As groups move into the second or conflict phase, they experience a new kind of stress, called secondary tension. Secondary tension occurs as group members disagree over the best ways to accomplish the task and as they struggle to find a role within the group that will meet both group and individual needs.

Secondary tension feels quite different from primary tension. Communication is less tentative and polite and may be marked by overt argument, sarcastic dis­agreement and even hostile remarks.

Conflict can be distressing for group members who fear argument. In fact conflict is quite healthy, for debate and discussion mean that a variety of ideas are being aired. What is important is to learn to manage, rather than to avoid, secondary tension. Members should learn to expect periodsof conflict and find ways to benefit from the energy and ideas that are generated during these periods. Groups that never experience conflict are not working at capacity. As Fisher explains, a healthy group is apt to be noisy. Its members are uninhibited and probably not governed by norms of politeness, there are frequent disagreements, arguments, and constant interruptions which reflect the members’ eagerness and commit­ment to their group – high group identification.

Secondary tension dissipates as leadership issues are resolved and as one of the competing solutions gains support. At this point the group enters the third or emergence phase. Members who have opposed the leading solution begin to back down, replacing their earlier strong disagreement with noncommittal, somewhat ambiguous comments. During this phase, the eventual task outcome becomes apparent as does the social structure of the group.

The final phase which occurs only if the preceding phases have been suc­cessfully completed is the reinforcement phase. Here members bolster their de­cision through the expression of favorable comments and positive reinforcement.

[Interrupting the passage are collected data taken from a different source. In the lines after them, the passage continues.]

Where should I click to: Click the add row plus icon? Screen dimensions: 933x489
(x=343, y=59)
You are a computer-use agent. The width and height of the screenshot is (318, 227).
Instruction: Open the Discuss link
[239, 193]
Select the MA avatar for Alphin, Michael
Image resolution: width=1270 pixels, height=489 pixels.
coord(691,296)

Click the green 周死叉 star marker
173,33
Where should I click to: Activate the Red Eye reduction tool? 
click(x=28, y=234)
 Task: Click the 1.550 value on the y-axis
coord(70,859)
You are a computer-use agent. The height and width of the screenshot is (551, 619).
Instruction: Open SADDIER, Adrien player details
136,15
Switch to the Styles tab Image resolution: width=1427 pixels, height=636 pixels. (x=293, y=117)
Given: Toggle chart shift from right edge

Although almost all groups experience periods of primary and secondary tension, every group does not neatly file through the four phases in exactly the same way. Some groups stall, never getting over their primary tension or be­coming trapped in the conflict phase, for it takes good group skills to reach re­inforcement. Other groups seem to fall into cycles, running through repeated periods of primary and secondary tension at each meeting. These observations have led some researchers to criticize Fisher’s and the other early phase models and to propose more complicated theories of group development.

 

Poole’s Alternative: A Multiple-Sequence Model

The major criticism of Fisher’s four-phase model is that it makes group commu­nication seem too simple. Although it may fit many zero-history project groups, it does not apply quite as well to long-standing groups with multiple tasks to accomplish. Researchers such as Marshall Scott Poole and Jonelle Roth argue that real-life groups are much “messier” and more complex than Fisher’s model suggests. Rather than seeing one unified progression, Poole’s multiple-se­quence model suggests that groups develop simultaneously on three different tracks: task, topic and relation tracks. During discussion, groups work on ways to accomplish their task by analyzing problems and evaluating solutions; they move from one topic to another and back again; and they concern themselves with relational problems, dissipating tensions and conflict. If a group reaches consensus on all three tracks at once, then a unified phase such as one that Fisher discusses can occur; but work on one track often continues after work on another track has been finished.

Poole’s model does not necessarily invalidate the more global phase models. Groups do experience periods of primary tension during orientation; they do experience conflicts, de­cisions do eventually emerge; and successful groups do end by reinforcing one another. Members can benefit from knowing that these processes are likely to occur and from learning how to deal with them. On the other hand, the path groups take in solving problems may not be as neat and as predictable as theo­rists such as Tuckman and Fisher suggest.